Uncle Boonmee Who Can Recall His Past Lives (; ) is a 2010 Thai drama film written, produced, and directed by Apichatpong Weerasethakul. The film, which explores themes of reincarnation, centers on the last days in the life of its title character, who is played by Thanapat Saisaymar. Together with his loved ones—including the spirit of his dead wife, Huay, and his lost son, Boonsong, who has returned in a non-human form—Boonmee explores his past lives as he contemplates the reasons for his illness.

Uncle Boonmee Who Can Recall His Past Lives was inspired by the 1983 book A Man Who Can Recall His Past Lives by Buddhist abbot Phra Sripariyattiweti. The film is the final installment in a multi-platform art project by Apichatpong Weerasethakul called "Primitive". It premiered at the 2010 Cannes Film Festival, where it won the Palme d'Or, becoming the first Thai film to do so.

Plot
In a grassy area, a water buffalo breaks free from a rope tethering it to a tree. It wanders into a forest, where it is spotted by a man holding a sickle. The man begins to lead it somewhere, while a silhouetted figure with red eyes watches.

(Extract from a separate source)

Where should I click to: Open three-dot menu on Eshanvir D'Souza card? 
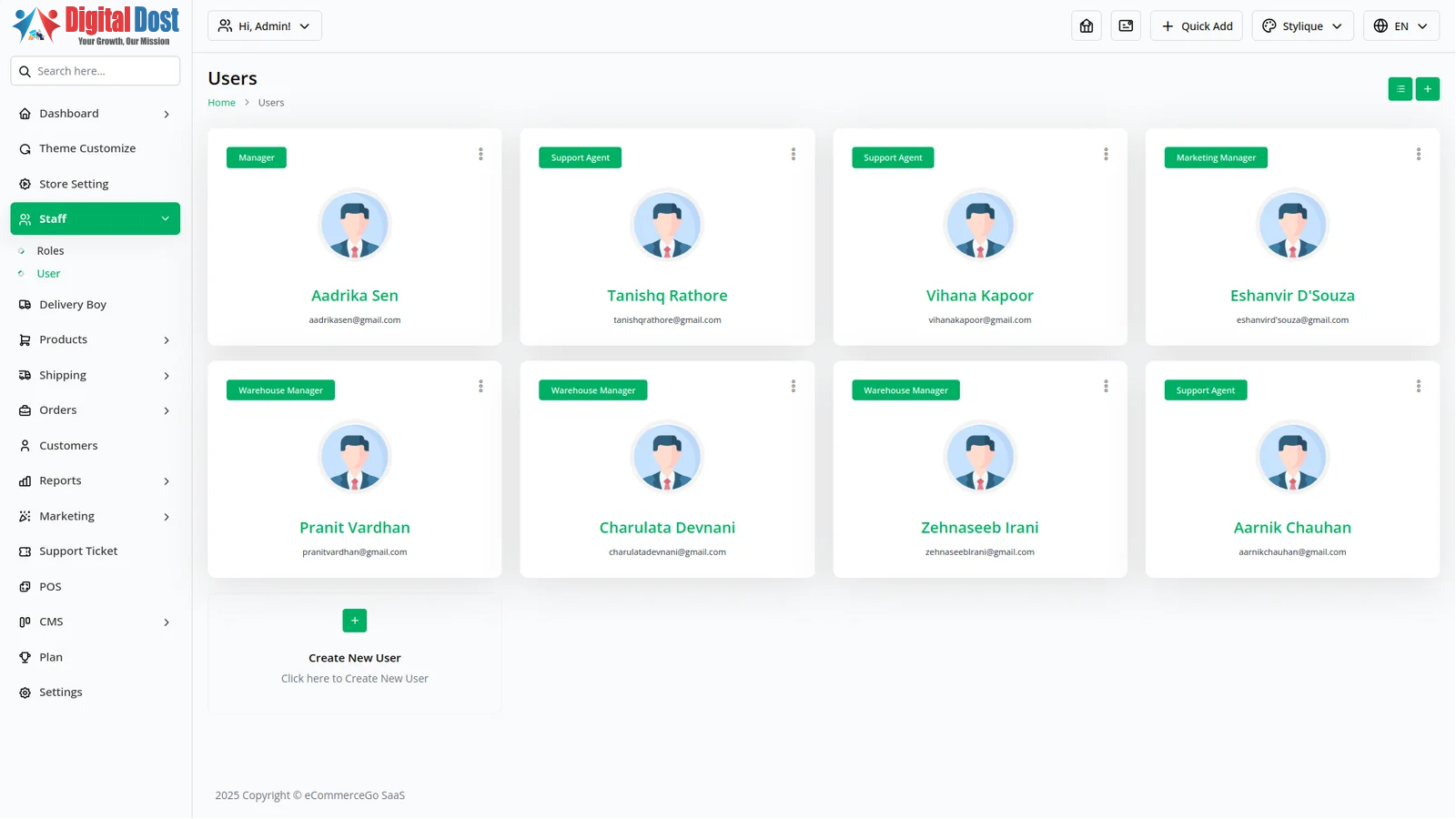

Boonmee lives in a house on a farm with his sister-in-law Jen and his nephew Tong. Boonmee is suffering from a failing kidney; his Laotian assistant Jaai administers dialysis treatments to him. One night, while Boonmee, Jen and Tong are eating dinner together, the ghost of Boonmee's wife Huay appears. Huay, who died over a decade prior, says that she heard Jen and Boonmee's prayers for her, and is aware of Boonmee's poor health. A hairy, red-eyed figure ascends the stairs near the dinner table, and is revealed to be Boonmee's long-lost son Boonsong. Boonsong, who practiced photography, had disappeared some years after Huay died. Boonsong was searching for a creature—whom he calls a "Monkey Ghost"—that he had captured in one of his photos. He says that he mated with a Monkey Ghost, causing his hair to grow longer and his pupils to dilate, and that, after meeting his mate, he forgot "the old world".

During the day, on the farm with Jen, Boonmee asserts that his illness is a result of karma. He claims that it was caused by his killing of communists while serving in the military, and his killing of bugs on the farm.

A princess is carried through a forest in a litter. She walks near a waterfall, and gazes into her reflection in the water, which she perceives to be more youthful and beautiful than her real appearance. She is kissed by one of her servants, but insists that he imagined kissing her reflection. The servant departs, and she sits by the water and weeps. She is complimented by a catfish, prompting her to wade into the water. She makes offerings of her jewelry in return for being made to look like her reflection, and then has intercourse with the catfish.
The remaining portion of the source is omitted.